▶ **ASSIGNMENT**
Your task is to copy every line of the entries that contains "each".

[Recorded data]
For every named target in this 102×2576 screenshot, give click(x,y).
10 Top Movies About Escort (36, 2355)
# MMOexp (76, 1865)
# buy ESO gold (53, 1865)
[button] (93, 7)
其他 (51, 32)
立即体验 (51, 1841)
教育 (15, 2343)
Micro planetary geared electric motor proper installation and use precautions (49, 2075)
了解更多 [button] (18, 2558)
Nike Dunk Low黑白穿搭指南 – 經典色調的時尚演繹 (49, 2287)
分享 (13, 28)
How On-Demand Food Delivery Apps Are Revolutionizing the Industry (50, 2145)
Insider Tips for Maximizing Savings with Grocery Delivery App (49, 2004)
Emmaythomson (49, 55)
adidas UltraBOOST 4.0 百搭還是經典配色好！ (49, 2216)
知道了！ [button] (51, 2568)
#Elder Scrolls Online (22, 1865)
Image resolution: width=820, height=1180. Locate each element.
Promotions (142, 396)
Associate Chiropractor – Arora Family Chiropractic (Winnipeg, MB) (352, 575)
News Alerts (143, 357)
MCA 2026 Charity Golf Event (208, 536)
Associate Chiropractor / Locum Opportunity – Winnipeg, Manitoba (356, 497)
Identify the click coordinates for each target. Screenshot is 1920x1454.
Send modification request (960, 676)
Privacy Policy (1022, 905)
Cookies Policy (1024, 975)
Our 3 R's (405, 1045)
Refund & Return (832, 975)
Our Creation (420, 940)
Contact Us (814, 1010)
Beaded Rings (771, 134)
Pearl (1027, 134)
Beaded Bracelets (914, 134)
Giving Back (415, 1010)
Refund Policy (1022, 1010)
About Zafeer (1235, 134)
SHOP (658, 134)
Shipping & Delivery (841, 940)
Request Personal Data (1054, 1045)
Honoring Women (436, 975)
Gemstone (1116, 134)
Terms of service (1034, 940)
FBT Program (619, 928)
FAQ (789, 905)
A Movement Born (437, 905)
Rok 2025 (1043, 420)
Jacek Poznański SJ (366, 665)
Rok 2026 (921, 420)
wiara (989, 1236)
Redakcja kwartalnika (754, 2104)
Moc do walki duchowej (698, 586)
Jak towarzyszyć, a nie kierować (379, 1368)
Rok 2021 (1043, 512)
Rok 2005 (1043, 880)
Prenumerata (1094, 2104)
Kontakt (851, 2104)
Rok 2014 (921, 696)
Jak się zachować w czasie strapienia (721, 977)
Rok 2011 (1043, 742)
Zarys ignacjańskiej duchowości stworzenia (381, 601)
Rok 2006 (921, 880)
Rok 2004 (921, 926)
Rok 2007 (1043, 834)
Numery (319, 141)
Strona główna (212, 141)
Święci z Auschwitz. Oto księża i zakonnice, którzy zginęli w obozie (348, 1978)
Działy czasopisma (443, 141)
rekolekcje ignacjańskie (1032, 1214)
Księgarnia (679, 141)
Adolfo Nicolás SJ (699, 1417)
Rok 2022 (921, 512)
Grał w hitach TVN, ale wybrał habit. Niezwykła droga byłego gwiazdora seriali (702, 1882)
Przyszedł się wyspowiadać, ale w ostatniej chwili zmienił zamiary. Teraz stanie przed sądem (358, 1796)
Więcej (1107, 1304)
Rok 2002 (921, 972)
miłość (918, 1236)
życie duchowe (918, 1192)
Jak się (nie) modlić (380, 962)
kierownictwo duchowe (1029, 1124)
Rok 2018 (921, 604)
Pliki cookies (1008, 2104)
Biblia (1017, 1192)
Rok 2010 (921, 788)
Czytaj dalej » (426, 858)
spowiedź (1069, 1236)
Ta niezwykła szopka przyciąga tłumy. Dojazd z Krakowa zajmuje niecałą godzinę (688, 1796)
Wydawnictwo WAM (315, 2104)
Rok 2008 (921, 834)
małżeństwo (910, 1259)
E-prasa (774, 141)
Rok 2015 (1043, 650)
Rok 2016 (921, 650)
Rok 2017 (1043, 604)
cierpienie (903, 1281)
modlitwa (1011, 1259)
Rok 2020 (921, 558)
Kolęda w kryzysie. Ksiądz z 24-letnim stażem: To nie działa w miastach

▶ **ANSWER BELOW**
Image resolution: width=820, height=1180. Locate each element.
Identify the click coordinates for each target. Screenshot is 1920x1454.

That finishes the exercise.